• **Action item**
Each line from the one containing "Image resolution: width=1506" through the end of the data must be retyped exactly, and no other line.

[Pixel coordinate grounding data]
= = = = = = =
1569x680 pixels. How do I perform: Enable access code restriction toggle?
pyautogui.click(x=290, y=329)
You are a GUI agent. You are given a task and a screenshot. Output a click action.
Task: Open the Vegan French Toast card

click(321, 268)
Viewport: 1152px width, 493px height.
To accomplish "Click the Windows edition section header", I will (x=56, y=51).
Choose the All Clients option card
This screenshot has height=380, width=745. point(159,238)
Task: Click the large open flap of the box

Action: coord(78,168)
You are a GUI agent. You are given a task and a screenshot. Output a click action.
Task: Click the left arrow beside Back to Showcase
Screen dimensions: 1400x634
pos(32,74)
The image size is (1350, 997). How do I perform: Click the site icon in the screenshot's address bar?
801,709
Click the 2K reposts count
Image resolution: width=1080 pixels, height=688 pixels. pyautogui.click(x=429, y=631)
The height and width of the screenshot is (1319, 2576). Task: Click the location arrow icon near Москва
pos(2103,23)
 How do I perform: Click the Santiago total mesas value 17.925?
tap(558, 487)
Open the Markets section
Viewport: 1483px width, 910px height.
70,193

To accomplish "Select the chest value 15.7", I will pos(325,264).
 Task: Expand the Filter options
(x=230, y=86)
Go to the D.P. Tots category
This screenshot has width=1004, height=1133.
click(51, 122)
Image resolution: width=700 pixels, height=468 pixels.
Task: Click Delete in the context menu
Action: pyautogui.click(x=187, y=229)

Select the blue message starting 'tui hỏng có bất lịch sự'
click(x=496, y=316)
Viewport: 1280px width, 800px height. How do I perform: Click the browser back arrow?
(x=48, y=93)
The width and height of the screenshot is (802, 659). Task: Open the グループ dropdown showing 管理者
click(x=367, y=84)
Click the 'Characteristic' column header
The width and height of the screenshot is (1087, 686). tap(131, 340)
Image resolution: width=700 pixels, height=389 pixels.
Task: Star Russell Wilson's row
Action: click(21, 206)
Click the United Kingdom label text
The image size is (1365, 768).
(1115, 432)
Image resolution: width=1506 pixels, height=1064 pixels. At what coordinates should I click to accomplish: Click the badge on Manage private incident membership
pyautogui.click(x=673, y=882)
= = = = = = =
• **Response to the exercise**
Image resolution: width=1506 pixels, height=1064 pixels. At what coordinates should I click to accomplish: Click the badge on Manage private incident membership
pyautogui.click(x=673, y=882)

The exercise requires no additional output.